Rifftides reader and occasional correspondent Red Colm O’Sullivan writes from Ireland (where else, with a name like that?):
And here’s another frequently used term that has no meaning whatsoever: “Hard Bop”. I have NO IDEA what that MEANS (as opposed to supposed to mean).
The urge to put ideas in boxes will not be denied. Accordingly, one day in the early 1950s someone, presumably a critic, dreamed up a box called “hard bop.” The inventor no doubt intended the term to be a synonym for “soul” and “funk.” He or she may also have meant it to distinguish jazz played primarily by black people on the East Coast from jazz played primarily by white people on the West Coast. It seemed important to critics in those days to make that distinction. To some, it still seems important. At any rate, “hard bop” came to signify jazz that had rhythmic drive, leaned on blues harmonies, drew inspiration from church gospel music and was hot, not cool.

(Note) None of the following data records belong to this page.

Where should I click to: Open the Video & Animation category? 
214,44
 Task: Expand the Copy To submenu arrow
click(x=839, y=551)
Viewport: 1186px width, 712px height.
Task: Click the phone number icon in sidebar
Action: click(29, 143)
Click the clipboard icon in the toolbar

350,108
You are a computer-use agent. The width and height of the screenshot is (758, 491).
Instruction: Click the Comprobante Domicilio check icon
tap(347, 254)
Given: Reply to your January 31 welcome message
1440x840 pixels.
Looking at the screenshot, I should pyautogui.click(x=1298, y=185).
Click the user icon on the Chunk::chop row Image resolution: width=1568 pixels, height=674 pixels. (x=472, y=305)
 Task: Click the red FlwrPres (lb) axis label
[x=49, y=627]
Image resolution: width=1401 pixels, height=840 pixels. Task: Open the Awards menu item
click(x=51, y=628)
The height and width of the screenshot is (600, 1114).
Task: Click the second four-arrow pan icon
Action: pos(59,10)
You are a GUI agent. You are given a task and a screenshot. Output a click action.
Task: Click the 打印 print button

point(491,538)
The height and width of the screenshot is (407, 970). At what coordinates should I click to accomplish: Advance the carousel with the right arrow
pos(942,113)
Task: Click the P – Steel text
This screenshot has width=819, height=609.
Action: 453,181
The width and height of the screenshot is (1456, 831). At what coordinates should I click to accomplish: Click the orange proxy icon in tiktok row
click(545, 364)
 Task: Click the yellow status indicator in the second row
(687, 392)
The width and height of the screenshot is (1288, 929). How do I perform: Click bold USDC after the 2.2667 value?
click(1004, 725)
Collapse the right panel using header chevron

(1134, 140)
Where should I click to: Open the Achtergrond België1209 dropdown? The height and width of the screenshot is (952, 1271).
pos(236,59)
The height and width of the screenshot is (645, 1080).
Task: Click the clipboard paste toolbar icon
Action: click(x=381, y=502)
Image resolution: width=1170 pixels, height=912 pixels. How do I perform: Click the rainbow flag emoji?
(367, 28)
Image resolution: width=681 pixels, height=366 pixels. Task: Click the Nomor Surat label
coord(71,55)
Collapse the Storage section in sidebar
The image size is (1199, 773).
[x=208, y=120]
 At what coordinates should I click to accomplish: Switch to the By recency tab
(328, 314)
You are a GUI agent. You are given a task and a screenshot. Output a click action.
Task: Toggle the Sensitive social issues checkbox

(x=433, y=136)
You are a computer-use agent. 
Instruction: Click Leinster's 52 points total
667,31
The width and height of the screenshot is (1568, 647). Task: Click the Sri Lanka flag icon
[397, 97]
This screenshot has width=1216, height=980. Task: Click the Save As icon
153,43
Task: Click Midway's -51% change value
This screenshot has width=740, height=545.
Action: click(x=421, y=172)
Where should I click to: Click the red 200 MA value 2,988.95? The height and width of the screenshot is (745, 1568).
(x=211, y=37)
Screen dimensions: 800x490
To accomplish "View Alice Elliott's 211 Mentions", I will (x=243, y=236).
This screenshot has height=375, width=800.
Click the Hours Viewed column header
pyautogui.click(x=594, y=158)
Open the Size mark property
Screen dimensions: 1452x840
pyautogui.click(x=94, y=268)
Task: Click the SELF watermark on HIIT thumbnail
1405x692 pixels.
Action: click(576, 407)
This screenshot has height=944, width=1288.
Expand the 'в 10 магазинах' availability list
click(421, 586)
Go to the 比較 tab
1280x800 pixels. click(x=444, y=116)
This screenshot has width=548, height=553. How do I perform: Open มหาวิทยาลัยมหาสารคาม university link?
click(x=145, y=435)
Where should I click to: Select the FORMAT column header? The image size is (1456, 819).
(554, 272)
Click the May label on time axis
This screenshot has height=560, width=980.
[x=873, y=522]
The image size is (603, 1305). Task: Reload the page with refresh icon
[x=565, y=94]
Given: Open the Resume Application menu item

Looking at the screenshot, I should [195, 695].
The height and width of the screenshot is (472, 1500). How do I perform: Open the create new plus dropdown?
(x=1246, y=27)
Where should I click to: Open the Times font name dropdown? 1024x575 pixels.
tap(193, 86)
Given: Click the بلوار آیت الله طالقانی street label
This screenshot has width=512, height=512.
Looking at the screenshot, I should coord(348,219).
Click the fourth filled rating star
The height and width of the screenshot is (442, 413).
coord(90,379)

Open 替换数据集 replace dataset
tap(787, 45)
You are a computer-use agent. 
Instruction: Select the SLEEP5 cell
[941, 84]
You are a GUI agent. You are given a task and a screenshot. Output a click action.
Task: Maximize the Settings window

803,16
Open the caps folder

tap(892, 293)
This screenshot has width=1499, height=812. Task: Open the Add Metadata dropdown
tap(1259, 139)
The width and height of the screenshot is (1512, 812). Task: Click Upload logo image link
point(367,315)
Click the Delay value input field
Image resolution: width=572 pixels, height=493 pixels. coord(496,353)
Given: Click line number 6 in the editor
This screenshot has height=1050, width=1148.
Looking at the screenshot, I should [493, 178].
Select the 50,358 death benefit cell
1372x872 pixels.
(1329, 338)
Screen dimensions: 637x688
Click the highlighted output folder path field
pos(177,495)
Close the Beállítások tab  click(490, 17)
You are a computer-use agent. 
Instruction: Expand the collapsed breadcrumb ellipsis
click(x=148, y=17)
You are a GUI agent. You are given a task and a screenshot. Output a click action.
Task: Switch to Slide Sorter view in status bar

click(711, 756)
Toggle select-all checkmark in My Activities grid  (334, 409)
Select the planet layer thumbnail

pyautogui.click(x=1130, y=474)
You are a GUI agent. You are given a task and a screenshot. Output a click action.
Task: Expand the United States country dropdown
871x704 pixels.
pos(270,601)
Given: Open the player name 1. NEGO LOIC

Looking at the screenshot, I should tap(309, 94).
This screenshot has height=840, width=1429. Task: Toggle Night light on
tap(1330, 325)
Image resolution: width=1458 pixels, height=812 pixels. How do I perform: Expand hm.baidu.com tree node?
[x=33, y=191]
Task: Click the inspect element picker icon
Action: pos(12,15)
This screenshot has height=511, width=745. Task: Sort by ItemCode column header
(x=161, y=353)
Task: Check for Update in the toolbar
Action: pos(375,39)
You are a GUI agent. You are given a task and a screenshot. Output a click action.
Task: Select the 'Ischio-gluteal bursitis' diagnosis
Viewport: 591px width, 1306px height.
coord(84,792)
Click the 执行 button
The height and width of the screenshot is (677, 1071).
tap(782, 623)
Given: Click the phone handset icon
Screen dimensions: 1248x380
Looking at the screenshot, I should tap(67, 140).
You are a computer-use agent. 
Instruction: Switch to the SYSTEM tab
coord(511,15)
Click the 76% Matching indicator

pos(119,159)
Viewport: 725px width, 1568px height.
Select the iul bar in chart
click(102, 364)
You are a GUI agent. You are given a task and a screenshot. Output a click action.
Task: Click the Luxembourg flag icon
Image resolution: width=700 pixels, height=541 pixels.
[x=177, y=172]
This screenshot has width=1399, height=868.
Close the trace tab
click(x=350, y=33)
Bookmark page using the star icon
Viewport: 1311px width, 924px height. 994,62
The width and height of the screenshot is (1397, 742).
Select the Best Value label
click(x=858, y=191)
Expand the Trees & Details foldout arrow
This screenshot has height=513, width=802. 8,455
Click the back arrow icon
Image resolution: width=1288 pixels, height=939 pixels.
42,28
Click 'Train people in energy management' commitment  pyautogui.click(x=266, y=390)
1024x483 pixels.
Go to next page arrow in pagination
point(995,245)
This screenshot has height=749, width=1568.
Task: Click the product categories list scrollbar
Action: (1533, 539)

Unfortunately for box theory, try as you will to contain music, it flows around, into and out of boxes. Strict hard bop constructionists cannot force this album’s lyrical “I Married An Angel” into the category with any greater justification than they can jawbone Clifford Brown’s “Daahoud” (the Pacific Jazz version) into the shape of West Coast Jazz. Nearly half a century later, the music in this collection swings on in the category that matters most: the one labeled “Good.”
The notes then discuss the musicians and the 21 tracks on the CDs.
…So it is quite possible that there never really was a musical style that could properly be described a “hard bop.” However as Doug’s not quite tongue-in-cheek essay reminds us, there was a powerful music developing in the mid-fifties. I lived and worked in the New York area during that time span, so I was thoroughly immersed in it throughout its early development. I know that I continue to think of this music as “hard bop” whenever I think back on it (which is often), and when I heard it still being played by many of today’s best young jazz people, which is also quite frequently.
…I join Doug Ramsey in not giving a damn about the legitimacy of the terminology, because what really matters is that the music itself was among the most legitimate and exciting jazz ever created. – O.K.